What to do
Nothing but the lines from the one showing "The height and" through the final line of the data below belongs in the answer, duplicated exactly and without pictures.
[[ Record excerpts open ]]
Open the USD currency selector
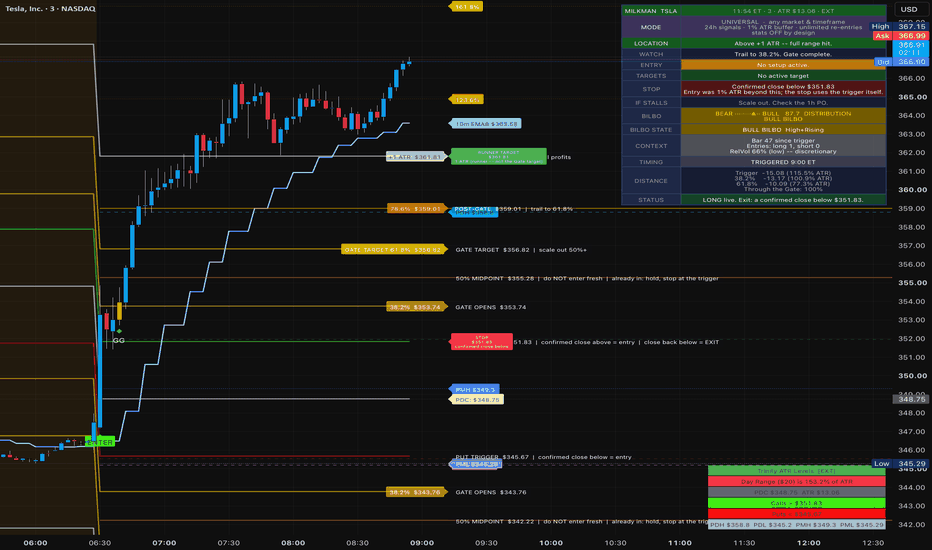point(909,9)
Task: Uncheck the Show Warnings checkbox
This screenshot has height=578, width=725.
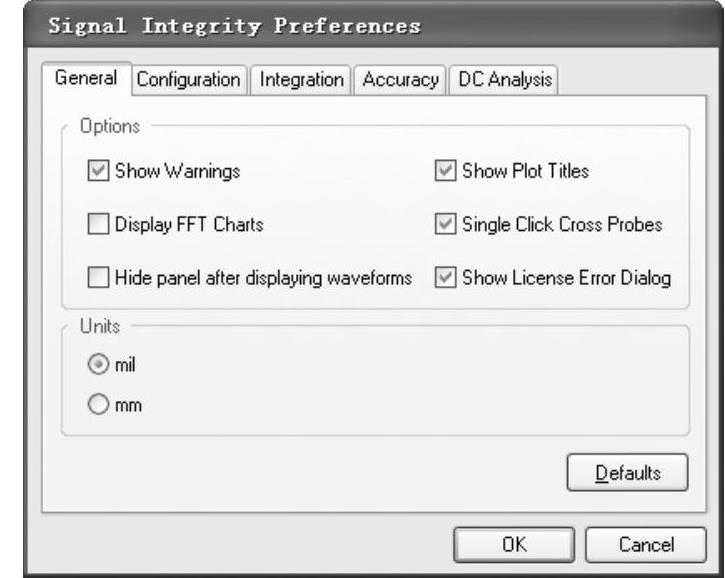Action: click(98, 171)
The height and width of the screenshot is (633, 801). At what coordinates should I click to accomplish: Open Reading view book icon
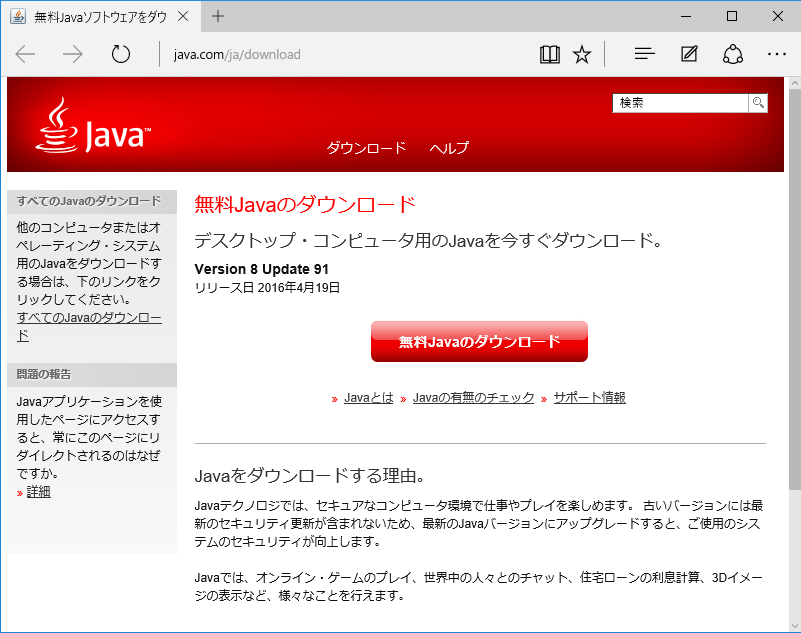pos(549,54)
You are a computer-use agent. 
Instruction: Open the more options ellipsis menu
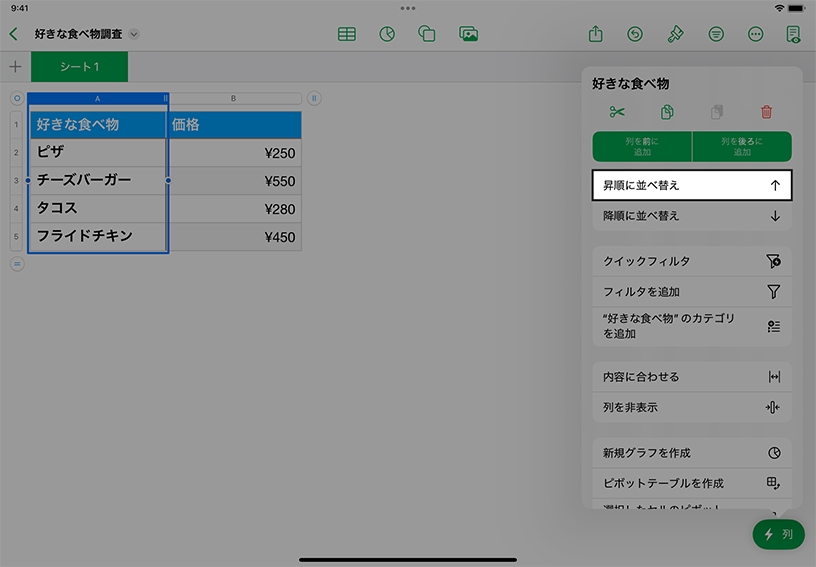[x=755, y=34]

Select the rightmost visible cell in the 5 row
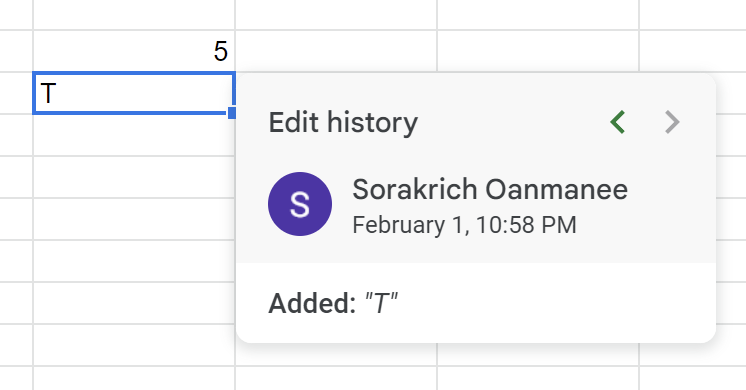coord(693,51)
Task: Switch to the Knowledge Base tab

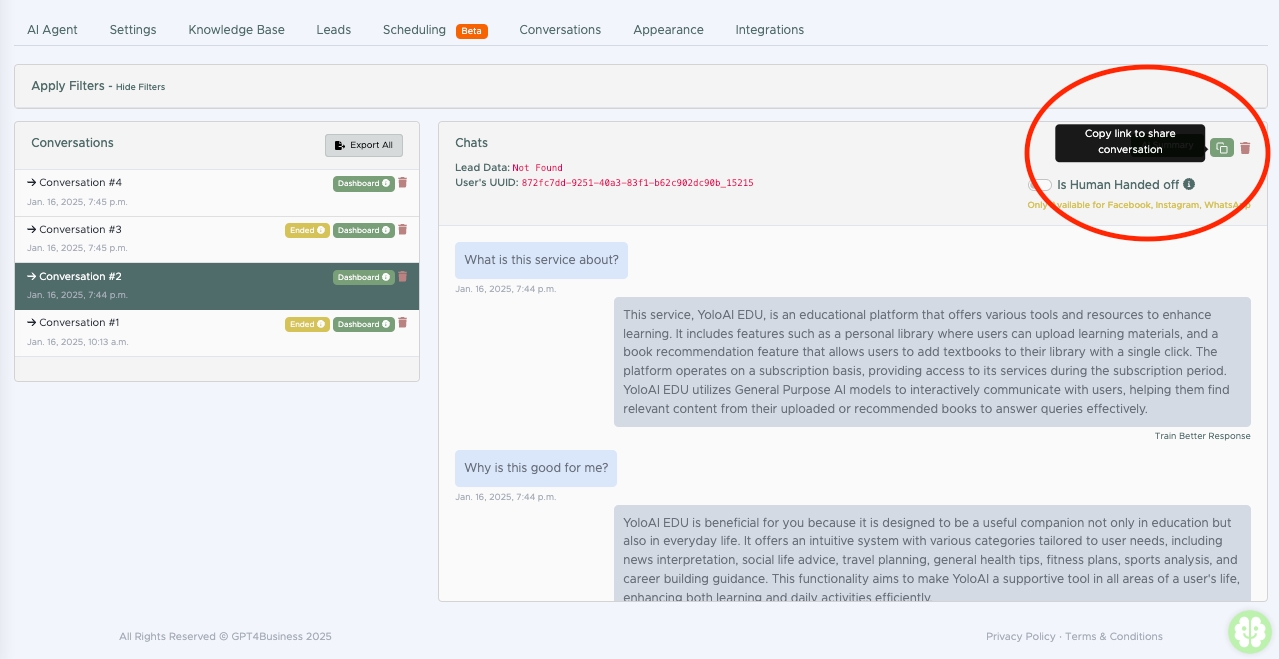Action: click(x=236, y=30)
[[ Record excerpts closed ]]
Exercise output
The height and width of the screenshot is (633, 801). At what coordinates should I click to accomplish: Open Reading view book icon
pos(549,54)
You are a computer-use agent. 
Instruction: Open the more options ellipsis menu
[x=755, y=34]

Select the rightmost visible cell in the 5 row
coord(693,51)
Task: Switch to the Knowledge Base tab

Action: click(x=236, y=30)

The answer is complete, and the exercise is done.